Fitting in nicely with the overall theme of this pre-sequester Stupidity Week, a lot of vocal conservatives are furious that anyone is concerned about the impact of ham-handed budget cuts. The furloughed federal employees? The drag on GDP? Lies, all lies! we’re told by Rush Limbaugh:

[H]ere they come, sucking us in, roping us in. Panic here, fear there: Crisis, destruction, no meat inspection, no cops, no teachers, no firefighters, no air traffic control. I’m sorry, my days of getting roped into all this are over. We have the media playing along with all this. The ruling class of both parties play along with all this. It’s insulting. I don’t know how else to describe it.

I’m into my 25th year.

I can’t tell you the number of times this has happened. This hit me yesterday.
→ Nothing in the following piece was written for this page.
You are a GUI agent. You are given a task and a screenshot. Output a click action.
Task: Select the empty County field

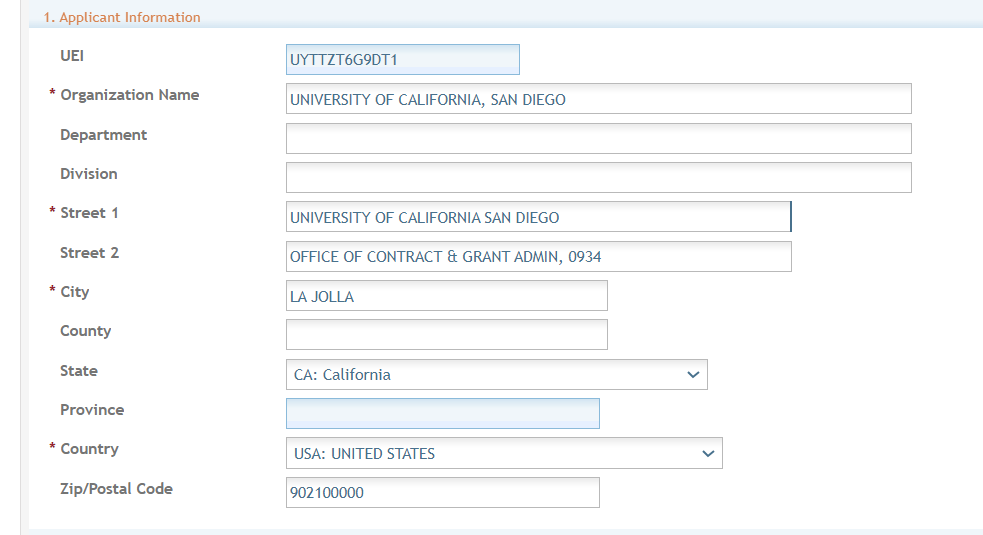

I’ve said the same things over and over for 25 years. Whether the Clinton presidency or the Obama presidency, whether it’s a Pelosi speakership or Tom Foley (who was speaker when I started), it’s the same stuff. It’s the same threats. It’s the same arguments over and over. Nothing ever changes! We just keep spending more money. We create more dependency, we get more and more irresponsible from one crisis to the next, all of them manufactured.

Except for the real crisis, which nobody ever addresses, and that is: We can’t afford any of this.

We are presumably to think that every estimate of the real-life impact of the sequester (or the Ryan Budget, I suppose) is just a smokescreen for more waste, fraud and abuse, and more welfare money for those people to spend on their rap music and purple drank.

The Washington Examiner‘s Charlie Spiering thinks this don’t-confuse-me-with-facts tirade from Limbaugh could be remembered as the second coming of Santelli’s Rant, reviving the Tea Party Movement for another, and this time all-consuming bout of rage.

Limbaugh’s comments reflect a common Tea Party frustration not only with Democrats but also with Republicans. Stop spending all the money. Stop creating false panics every time someone proposes cuts in government spending. And stop spending more money than you did the year before.

A similar frustration boiled over was when Rick Santelli gave his speech heard around the world calling for a new Tea Party.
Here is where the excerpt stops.